New strategies are needed for breast cancer treatment and one initial step is to test new chemotherapeutic drugs in breast cancer cell lines, to choose candidates for further studies towards clinical use.


The cytotoxic effects of a biogenic polyamine analogue - norspermidine - and its trinuclear Pd(II) and Pt(II) complexes - Pd(3)NSpd(2) and Pt(3)NSpd(2), respectively - were investigated in one immortalized normal-like and three breast cancer cell lines. The normal-like MCF-10A cells were least sensitive to the compounds, while growth inhibition and cell death was observed in the cancer cell lines. Norspermidine and its Pd(II) complex were generally shown to have stronger antiproliferative effects than the corresponding Pt(II) complex. Moreover, both norspermidine and the Pd(II) complex reduced the cellular activity of the growth-related enzyme, ornithine decarboxylase (ODC) to a lower level than the Pt(II) complex in most of the cell lines examined. Treatment with norspermidine or the Pd(II) complex reduced the number of colonies formed in a soft agar assay performed with the breast cancer cell lines, indicating that these compounds reduced the malignancy of the breast cancer cells. The effect of norspermidine or the Pd(II) complex on colony formation was much stronger than that observed for the Pt(II) complex. The results from a new mammalian genotoxicity screen together with those of a single cell gel electrophoresis assay indicated that none of the drugs were genotoxic at a 25 µM concentration.
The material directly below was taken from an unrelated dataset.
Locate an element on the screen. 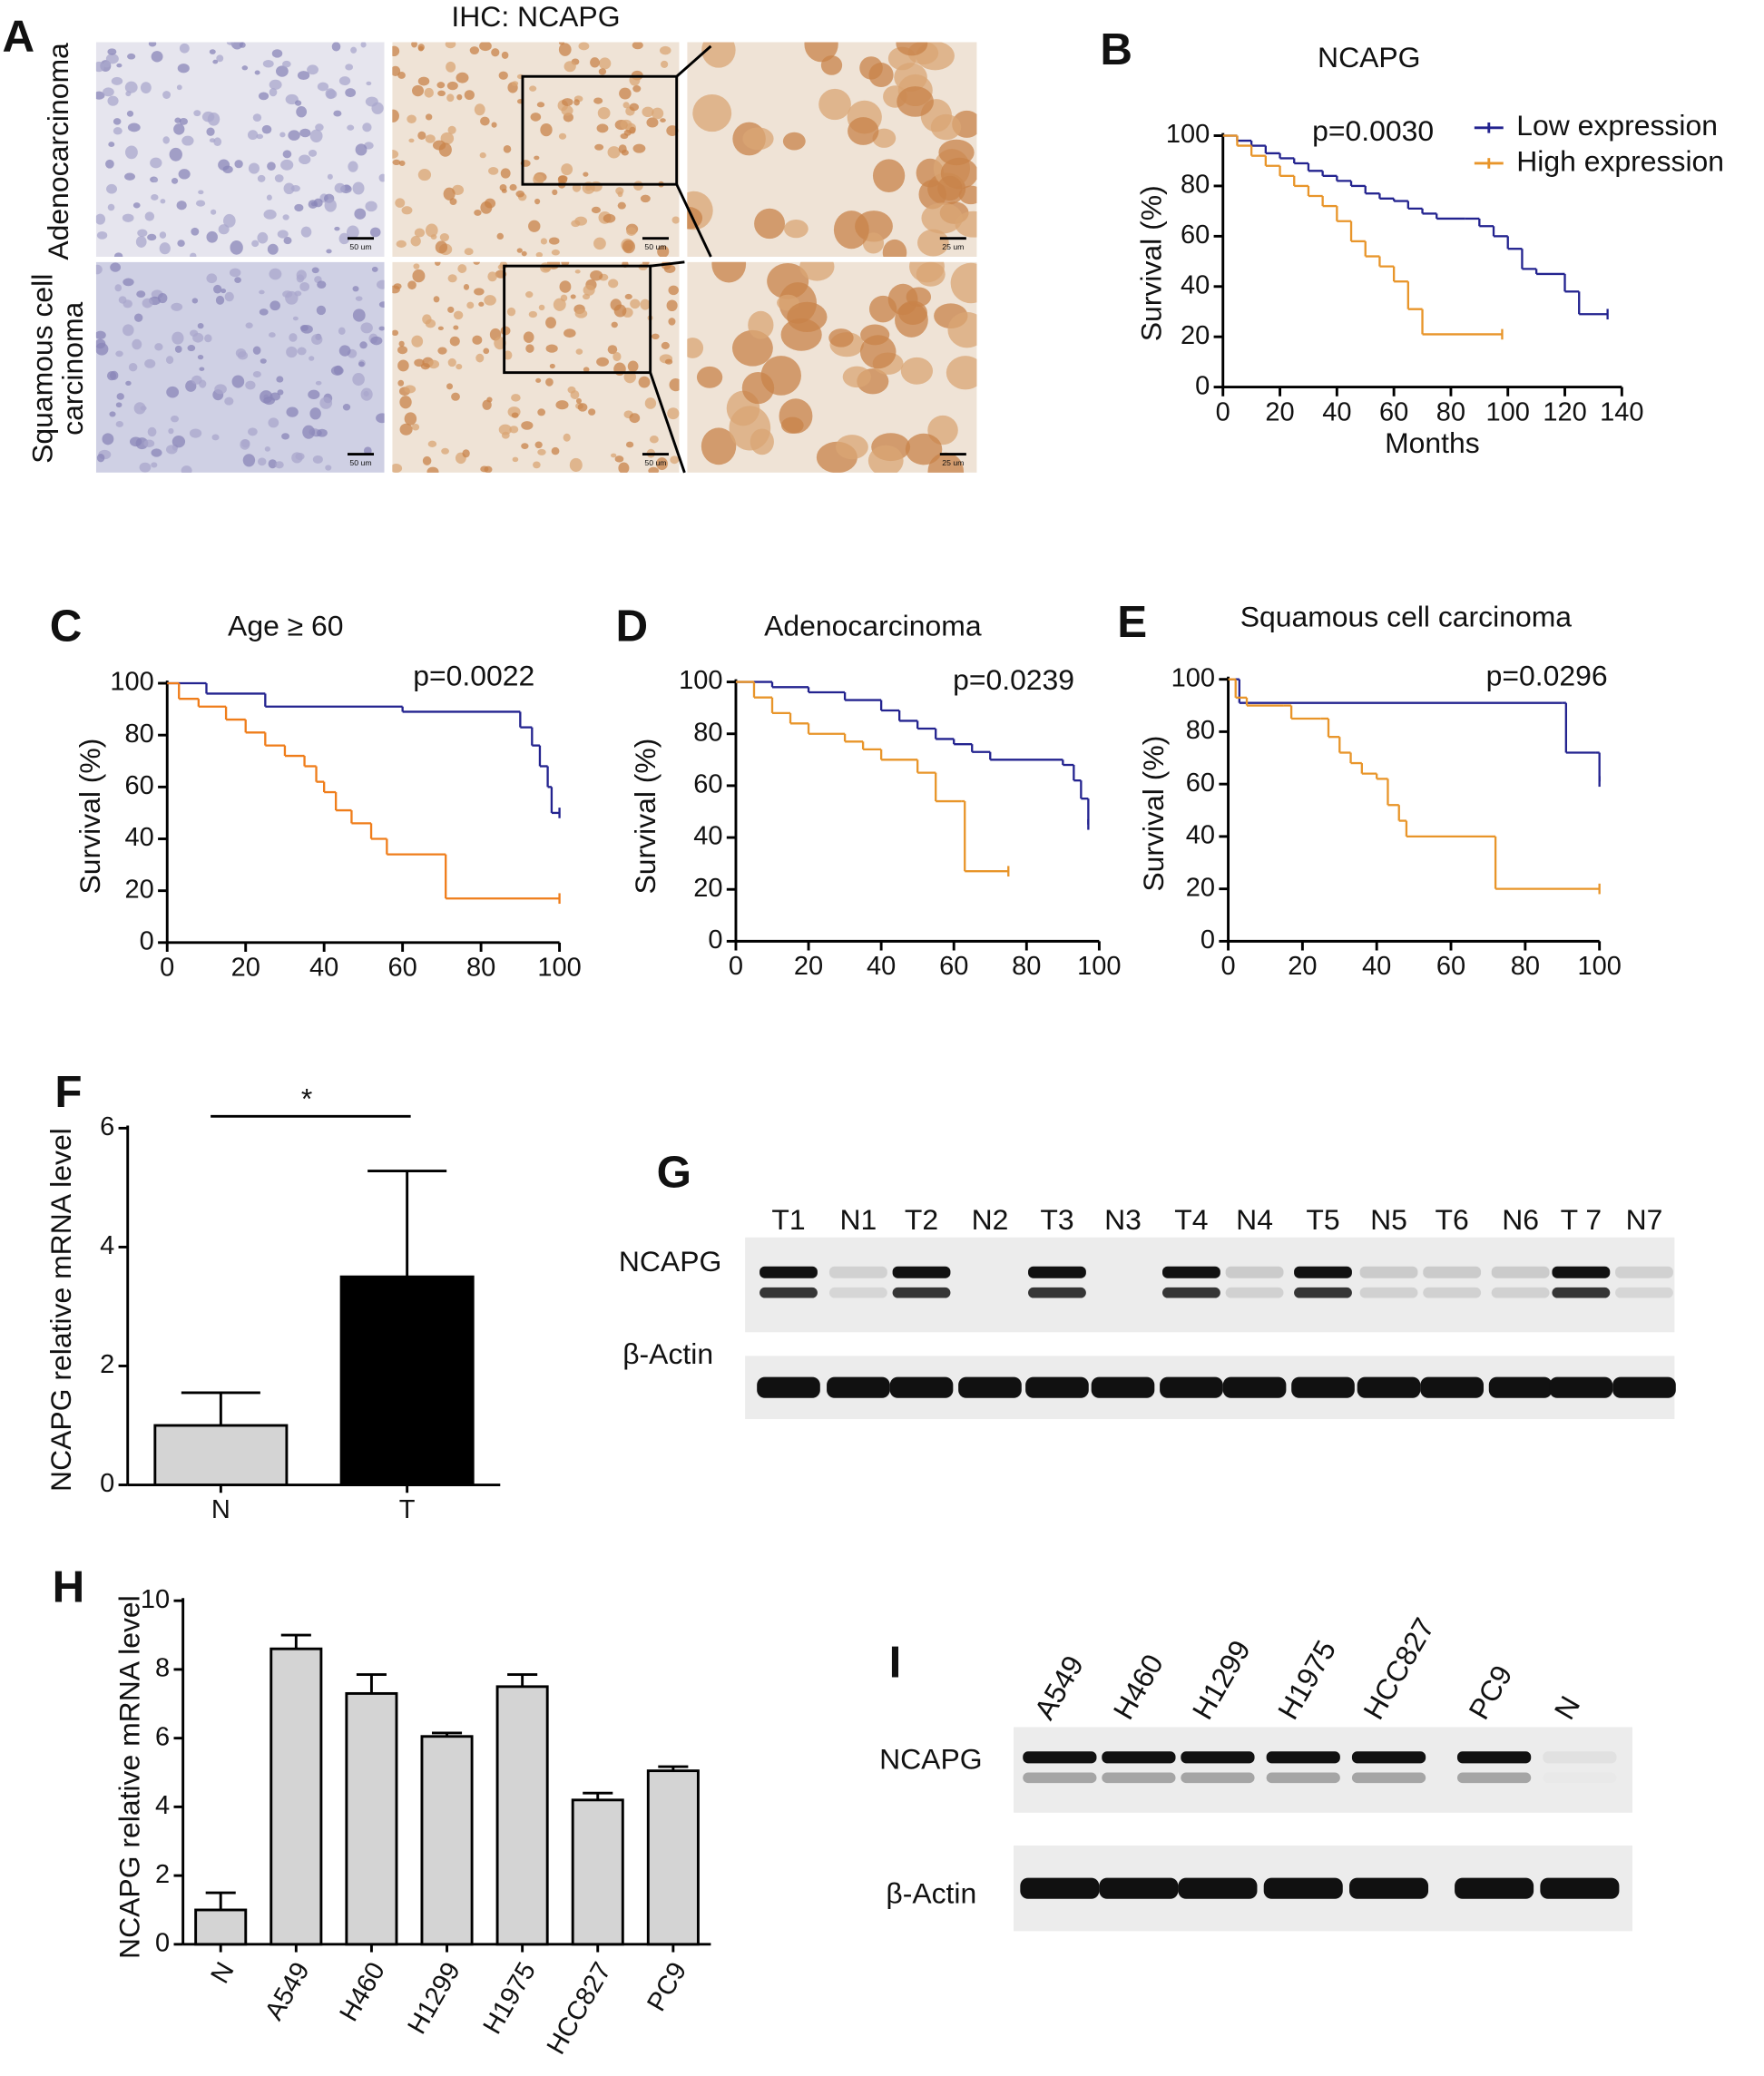 The width and height of the screenshot is (1764, 2076). y-axis-label: NCAPG relative mRNA level is located at coordinates (60, 1310).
Overall, norspermidine and its Pd(II) complex were shown to have strong antiproliferative effects. In comparison, the effects obtained with the Pd(II) complex were much stronger than that of the Pt(II) complex. The results obtained in the present study demonstrate that the trinuclear Pd(II) complex of norspermidine (Pd(3)NSpd(2)) may be regarded as a potential new metal-based drug against breast cancer, coupling a significant efficiency to a low toxicity.